Staphylococcus aureus infection is emerging as a global threat because of the highly debilitating nature of the associated disease's unprecedented magnitude of its spread and growing global resistance to antimicrobial medicines. Recently WHO has categorized these bacteria under the high global priority pathogen list and is one of the six nosocomial pathogens termed as ESKAPE pathogens which have emerged as a serious threat to public health worldwide. The development of a specific vaccine can stimulate an optimal antibody response, thus providing immunity against it. Therefore, in the present study efforts have been made to identify potential vaccine candidates from the Clumping factor surface proteins (ClfA and ClfB) of S. aureus. Employing the immunoinformatics approach, fourteen antigenic peptides including T-cell, B-cell epitopes were identified which were non-toxic, non-allergenic, high antigenicity, strong binding efficiency with commonly occurring MHC alleles. Consequently, a multi-epitope vaccine chimera was designed by connecting these epitopes with suitable linkers an adjuvant to enhance immunogenicity. Further, homology modeling and molecular docking were performed to construct the three-dimensional structure of the vaccine and study the interaction between the modeled structure and immune receptor (TLR-2) present on lymphocyte cells. Consequently, molecular dynamics simulation for 100 ns period confirmed the stability of the interaction and reliability of the structure for further analysis. Finally, codon optimization and in silico cloning were employed to ensure the successful expression of the vaccine candidate. As the targeted protein is highly antigenic and conserved, hence the designed novel vaccine construct holds potential against emerging multi-drug-resistant organisms.
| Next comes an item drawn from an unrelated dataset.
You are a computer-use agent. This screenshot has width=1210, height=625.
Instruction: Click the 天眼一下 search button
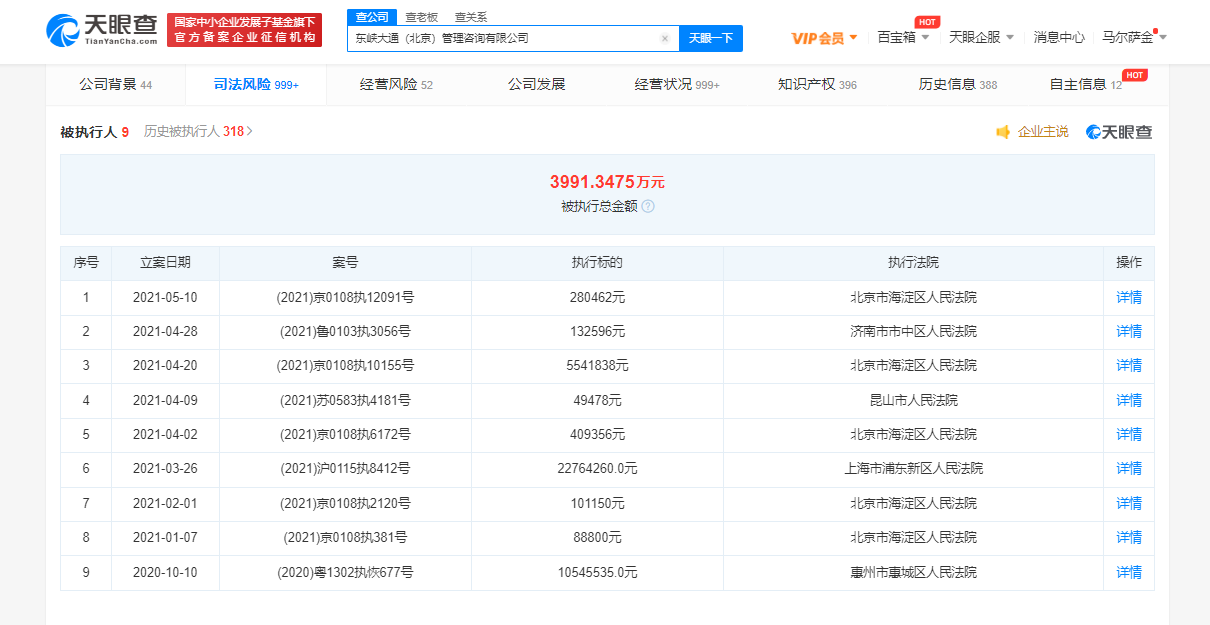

金黄色葡萄球菌感染正在成为一种全球性威胁，因为相关疾病具有前所未有的传播规模以及全球对抗菌药物的耐药性日益增强的高度衰弱性。最近，世卫组织将这些细菌归类为全球高度优先病原体清单，是被称为 ESKAPE 病原体的六种医院病原体之一，已成为对全球公共卫生的严重威胁。特定疫苗的开发可以刺激最佳的抗体反应，从而提供针对它的免疫力。因此，在本研究中，已努力从金黄色葡萄球菌的聚集因子表面蛋白（ClfA 和 ClfB）中鉴定潜在的候选疫苗。. 采用免疫信息学方法，鉴定出14种抗原肽，包括T细胞、B细胞表位，这些抗原肽无毒、无过敏性、高抗原性、与常见的MHC等位基因结合效率高。因此，通过将这些表位与合适的接头和佐剂连接来设计多表位疫苗嵌合体以增强免疫原性。此外，通过同源建模和分子对接，构建了疫苗的三维结构，并研究了建模结构与淋巴细胞上存在的免疫受体（TLR-2）之间的相互作用。因此，100 ns 周期的分子动力学模拟证实了相互作用的稳定性和结构的可靠性，以供进一步分析。最后，密码子优化和计算机克隆被用来确保候选疫苗的成功表达。由于靶向蛋白具有高度抗原性和保守性，因此设计的新型疫苗构建体具有对抗新兴多药耐药生物的潜力。